● WORK REQUEST
Continue the news article about the Edwards Sapien 3 Ultra heart valve device, starting after its last sentence.

● SELECTED TEXT
+--
Medical Center first in region to offer latest Edwards Sapien heart valve device

February 19, 2020

The successful outcomes associated with the more than 600 patients treated for aortic valve disease with transcatheter aortic valve replacement (TAVR) at Penn State Health Milton S. Hershey Medical Center since 2014 have earned the hospital recognition among its peers. It is the first site in central Pennsylvania to use the Edwards Sapien 3 Ultra Transcatheter Heart Valve System for the procedure.

“TAVR is a minimally invasive option used to replace an aortic valve that fails to open properly, often due to a condition known as aortic stenosis in which the heart valve narrows, reducing blood flow to the body and making the heart work harder,” said Dr. Mark Kozak, interventional cardiologist and director of the structural heart disease program at Penn State Heart and Vascular Institute. “Our structural heart team has achieved outcomes that beat the national average in length of stay, bleeding complications and mortality for patients undergoing this procedure.”

A heart valve device called the Edwards Sapien 3 Ultra Transcatheter Heart Valve System is a small circular item with a wire mesh on the top half and fabric on the bottom half.
+--
● RECORD EXCERPTS
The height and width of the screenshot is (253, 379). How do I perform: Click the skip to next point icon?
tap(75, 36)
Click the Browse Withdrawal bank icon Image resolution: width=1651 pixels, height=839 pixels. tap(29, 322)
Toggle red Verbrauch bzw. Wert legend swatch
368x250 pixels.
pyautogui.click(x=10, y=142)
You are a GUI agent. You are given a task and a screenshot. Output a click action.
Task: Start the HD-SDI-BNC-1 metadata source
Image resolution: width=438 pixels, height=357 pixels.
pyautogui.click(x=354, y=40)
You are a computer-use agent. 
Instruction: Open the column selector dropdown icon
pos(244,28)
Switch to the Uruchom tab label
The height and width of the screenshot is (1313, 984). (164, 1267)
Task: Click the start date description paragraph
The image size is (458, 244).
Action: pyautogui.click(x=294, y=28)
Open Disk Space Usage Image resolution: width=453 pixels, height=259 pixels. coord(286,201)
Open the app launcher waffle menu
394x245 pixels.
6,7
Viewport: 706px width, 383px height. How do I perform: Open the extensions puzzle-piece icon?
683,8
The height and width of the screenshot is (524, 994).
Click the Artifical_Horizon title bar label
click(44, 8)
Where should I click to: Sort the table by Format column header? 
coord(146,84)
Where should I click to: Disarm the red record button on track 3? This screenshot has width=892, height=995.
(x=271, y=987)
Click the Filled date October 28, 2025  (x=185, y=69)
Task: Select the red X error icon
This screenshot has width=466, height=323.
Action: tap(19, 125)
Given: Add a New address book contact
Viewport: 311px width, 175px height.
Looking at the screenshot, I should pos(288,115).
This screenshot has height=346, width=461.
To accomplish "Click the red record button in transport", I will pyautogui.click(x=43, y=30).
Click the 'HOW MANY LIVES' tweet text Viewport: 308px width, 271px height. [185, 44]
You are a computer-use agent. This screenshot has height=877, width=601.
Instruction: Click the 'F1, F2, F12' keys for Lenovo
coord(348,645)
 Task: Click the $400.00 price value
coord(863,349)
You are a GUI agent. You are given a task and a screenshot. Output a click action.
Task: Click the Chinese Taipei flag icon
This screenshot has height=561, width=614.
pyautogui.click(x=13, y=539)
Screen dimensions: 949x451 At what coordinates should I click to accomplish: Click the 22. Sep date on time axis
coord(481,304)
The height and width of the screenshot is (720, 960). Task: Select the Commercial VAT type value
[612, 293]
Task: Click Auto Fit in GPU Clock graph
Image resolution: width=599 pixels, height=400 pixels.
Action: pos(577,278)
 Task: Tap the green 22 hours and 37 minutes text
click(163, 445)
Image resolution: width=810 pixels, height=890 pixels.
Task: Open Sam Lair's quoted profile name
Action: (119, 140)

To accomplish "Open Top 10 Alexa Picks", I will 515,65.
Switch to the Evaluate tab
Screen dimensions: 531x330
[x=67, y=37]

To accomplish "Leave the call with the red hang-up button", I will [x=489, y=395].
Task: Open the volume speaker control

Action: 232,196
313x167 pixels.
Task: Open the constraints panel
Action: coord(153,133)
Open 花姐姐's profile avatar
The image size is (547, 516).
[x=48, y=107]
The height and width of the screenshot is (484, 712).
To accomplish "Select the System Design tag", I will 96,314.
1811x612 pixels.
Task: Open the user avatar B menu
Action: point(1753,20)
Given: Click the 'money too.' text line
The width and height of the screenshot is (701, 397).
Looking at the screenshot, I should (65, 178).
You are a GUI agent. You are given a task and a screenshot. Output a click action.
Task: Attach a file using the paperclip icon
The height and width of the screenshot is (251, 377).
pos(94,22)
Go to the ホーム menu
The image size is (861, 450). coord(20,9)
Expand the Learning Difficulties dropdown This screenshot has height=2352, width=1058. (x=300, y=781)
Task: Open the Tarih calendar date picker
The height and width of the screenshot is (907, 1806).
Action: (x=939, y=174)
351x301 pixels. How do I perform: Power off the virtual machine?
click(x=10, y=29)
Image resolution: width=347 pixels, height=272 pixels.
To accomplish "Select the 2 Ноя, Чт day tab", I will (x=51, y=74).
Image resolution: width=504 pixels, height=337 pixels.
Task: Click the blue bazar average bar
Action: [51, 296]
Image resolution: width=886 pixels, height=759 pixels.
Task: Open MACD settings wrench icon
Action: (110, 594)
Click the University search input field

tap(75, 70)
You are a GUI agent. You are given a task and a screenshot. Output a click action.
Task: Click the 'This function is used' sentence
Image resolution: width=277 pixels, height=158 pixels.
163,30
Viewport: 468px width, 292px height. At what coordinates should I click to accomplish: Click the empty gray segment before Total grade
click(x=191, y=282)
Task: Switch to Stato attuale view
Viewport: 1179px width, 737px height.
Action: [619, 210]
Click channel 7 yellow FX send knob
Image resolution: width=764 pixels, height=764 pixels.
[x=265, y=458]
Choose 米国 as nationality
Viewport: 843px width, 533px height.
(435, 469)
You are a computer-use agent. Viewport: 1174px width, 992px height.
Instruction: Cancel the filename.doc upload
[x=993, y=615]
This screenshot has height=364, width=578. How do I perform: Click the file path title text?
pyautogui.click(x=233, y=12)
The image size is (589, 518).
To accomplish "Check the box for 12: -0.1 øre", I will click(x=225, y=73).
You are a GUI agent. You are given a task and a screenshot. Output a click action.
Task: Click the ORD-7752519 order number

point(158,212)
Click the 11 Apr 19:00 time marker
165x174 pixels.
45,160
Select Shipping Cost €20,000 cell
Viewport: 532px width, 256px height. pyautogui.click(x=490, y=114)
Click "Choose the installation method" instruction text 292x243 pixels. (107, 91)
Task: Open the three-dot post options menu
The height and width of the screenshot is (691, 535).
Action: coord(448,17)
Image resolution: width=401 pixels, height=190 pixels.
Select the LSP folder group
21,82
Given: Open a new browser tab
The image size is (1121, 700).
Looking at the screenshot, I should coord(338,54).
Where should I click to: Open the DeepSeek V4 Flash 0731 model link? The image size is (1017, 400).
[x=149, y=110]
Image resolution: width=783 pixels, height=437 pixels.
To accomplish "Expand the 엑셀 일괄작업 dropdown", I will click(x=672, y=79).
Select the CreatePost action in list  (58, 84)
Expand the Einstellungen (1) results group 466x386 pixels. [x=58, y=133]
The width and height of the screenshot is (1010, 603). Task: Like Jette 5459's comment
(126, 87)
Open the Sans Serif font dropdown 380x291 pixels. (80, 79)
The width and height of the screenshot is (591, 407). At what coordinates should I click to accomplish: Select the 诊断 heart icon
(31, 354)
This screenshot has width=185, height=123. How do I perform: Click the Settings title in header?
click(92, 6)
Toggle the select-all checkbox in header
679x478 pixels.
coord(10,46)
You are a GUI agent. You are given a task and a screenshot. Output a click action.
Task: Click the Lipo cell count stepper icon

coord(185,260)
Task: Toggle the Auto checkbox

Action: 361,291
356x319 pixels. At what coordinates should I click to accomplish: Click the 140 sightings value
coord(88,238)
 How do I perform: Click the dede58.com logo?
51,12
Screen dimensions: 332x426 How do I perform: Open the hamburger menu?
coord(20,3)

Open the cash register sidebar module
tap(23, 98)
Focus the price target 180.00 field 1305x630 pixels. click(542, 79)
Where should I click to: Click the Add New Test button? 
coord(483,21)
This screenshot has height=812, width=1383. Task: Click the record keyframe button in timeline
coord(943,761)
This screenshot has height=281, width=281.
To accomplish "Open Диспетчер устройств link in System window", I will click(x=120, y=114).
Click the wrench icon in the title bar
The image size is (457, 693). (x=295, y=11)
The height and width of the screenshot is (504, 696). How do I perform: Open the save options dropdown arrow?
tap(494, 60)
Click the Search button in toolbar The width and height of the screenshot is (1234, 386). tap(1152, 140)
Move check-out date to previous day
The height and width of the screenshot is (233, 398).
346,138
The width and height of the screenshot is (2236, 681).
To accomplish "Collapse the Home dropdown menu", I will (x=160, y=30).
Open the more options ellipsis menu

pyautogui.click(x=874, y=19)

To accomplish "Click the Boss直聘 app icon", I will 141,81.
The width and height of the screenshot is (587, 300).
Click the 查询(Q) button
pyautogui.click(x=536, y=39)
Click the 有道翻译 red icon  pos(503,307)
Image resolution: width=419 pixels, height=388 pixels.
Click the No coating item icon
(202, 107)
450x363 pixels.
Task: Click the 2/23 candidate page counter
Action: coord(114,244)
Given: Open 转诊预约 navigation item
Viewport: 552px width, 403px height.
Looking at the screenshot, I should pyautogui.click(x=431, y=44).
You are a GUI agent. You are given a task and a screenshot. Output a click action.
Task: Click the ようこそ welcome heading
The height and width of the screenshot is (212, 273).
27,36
+--
● ANSWER TO THE EXERCISE
The Edwards Sapien 3 Ultra Transcatheter heart valve system

IMAGE: Edwards Lifesciences Corporation

It was that success that led Edwards Lifesciences to choose the institute as one of the first sites in the region to debut the latest evolution of its heart valve device, featuring a new design intended to reduce leaks around the valve.

“We are not a cookie-cutter program, and that is what has led to our strong performance and made us worthy of the recognition to be first,” says Ashley Heatley, structural heart coordinator. “Using the knowledge and expertise of each team member, we determine what is the best, most appropriate intervention for the longevity of each patient.”

Members of the structural heart team represent interventional cardiology, cardiothoracic surgery, cardiac anesthesia and cardiac imaging.

“We truly are an interdisciplinary team,” Heatley added. “We value the feedback of our entire team and take great pride in our exceptional patient outcomes.”